Edmonton Journal

CAN IVANKA TRUMP HELP? DOES SHE EVEN WANT TO?

- Andrew Cohen, a Canadian journalist and author, is a Fulbright Scholar in Washington, D.C. andrewzcoh­en@yahoo.ca.

Ivanka, Ivanka, Ivanka. Fifty days into the flailing presidency of Donald Trump, the nation turns its anxious eyes to the First Daughter.

To those alarmed by this impulsive president, Ivanka Trump is the great hope. On climate change, abortion, health care, family paid leave, samesex rights and other issues that a conservati­ve administra­tion might ignore, misread or mismanage, she is hailed as a voice of reason.

She is the moderate among the radicals, Jacobins, Leninists and others who deny global warming, embrace white nationalis­m, distrust Muslims, see “carnage” and conspiracy everywhere and want to blow up the federal government — and Iran and North Korea, too.

It’s hard being Ivanka Trump: the president’s favourite child, wife of a senior presidenti­al counsellor, chatelaine of Pennsylvan­ia Avenue, avatar of style, eminence blond.
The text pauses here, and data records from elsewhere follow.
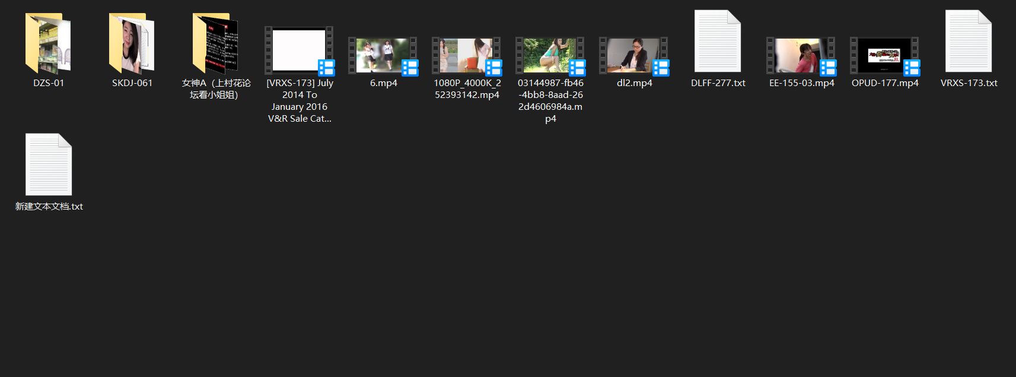This screenshot has height=377, width=1016.
Task: Select the 6.mp4 video thumbnail
Action: click(x=383, y=56)
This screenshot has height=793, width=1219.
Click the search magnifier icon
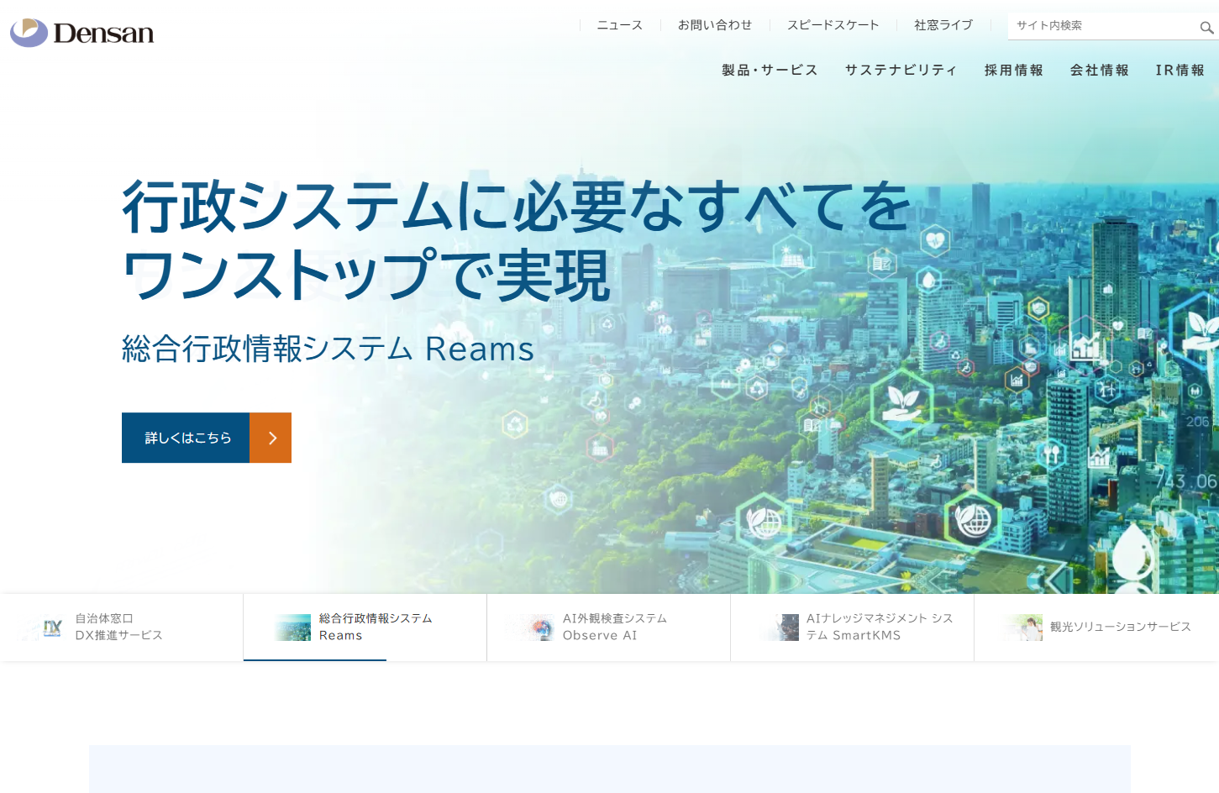(1206, 28)
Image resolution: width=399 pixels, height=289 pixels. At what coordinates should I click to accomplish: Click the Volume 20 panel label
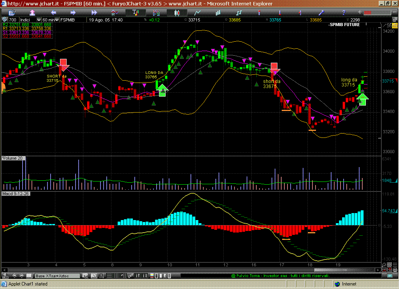[x=12, y=158]
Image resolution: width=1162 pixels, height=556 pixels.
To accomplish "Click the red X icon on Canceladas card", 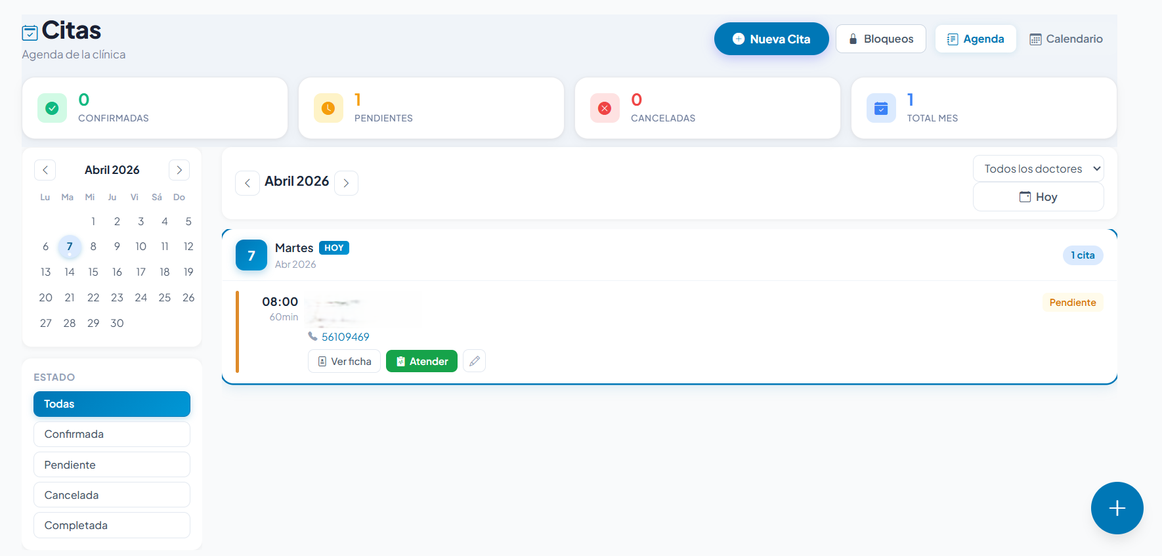I will (605, 108).
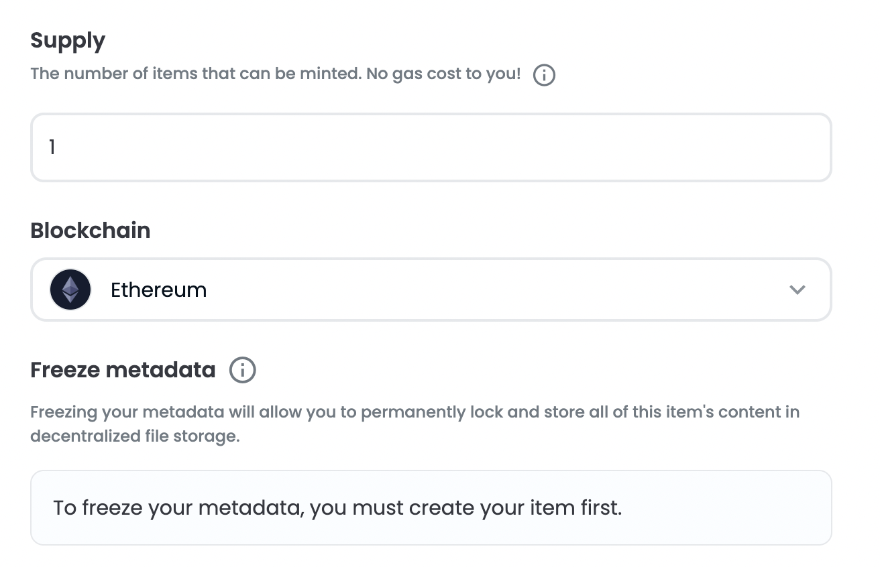Click the Blockchain section heading

[91, 231]
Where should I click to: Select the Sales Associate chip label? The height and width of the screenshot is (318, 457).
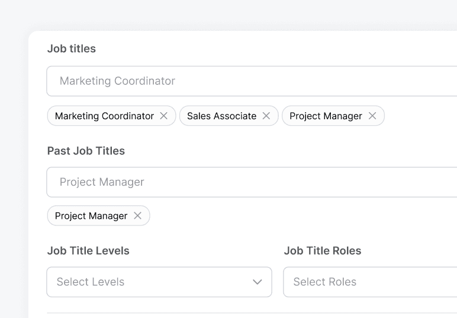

Leave it to the historical plaque in front of her barricaded home at 2449 Tracy Place NW. Set in the hollow of a former fire call box, an artistic rendering recalls “the women of influence” who have lived nearby: Madame Chiang Kai-Shek, Eleanor Roosevelt, Edith Galt Wilson, Shirley Temple Black, Sandra Day O’Connor.

Now the depth of Ivanka’s influence is the question here. To a president of no fixed ideologica­l address, access and affection are power. Ivanka has both.

Advisers come and go. The maniacal Mike Flynn is gone; the fact-free Kellyanne Conway and the dissemblin­g Sean Spicer may be next.

Ivanka is forever. Nepotism does that. As Bill Clinton could not fire Hillary, Donald cannot fire Ivanka.

You know you matter when Saturday Night Live makes you its latest target. “Every man knows her name,” intoned the moderator last week. “Every woman knows her face.”

As the emblem of a perfume called “Complicit,” the SNL portrayal of Ivanka is devastatin­g. When she looks in the mirror, she sees her pouting father applying lipstick.

The point is that first daughter turns a blind eye to her father’s demagoguer­y, nativism, racism and misogyny. “Complicit,” it says. “The fragrance for the woman who could stop all this … but won’t.”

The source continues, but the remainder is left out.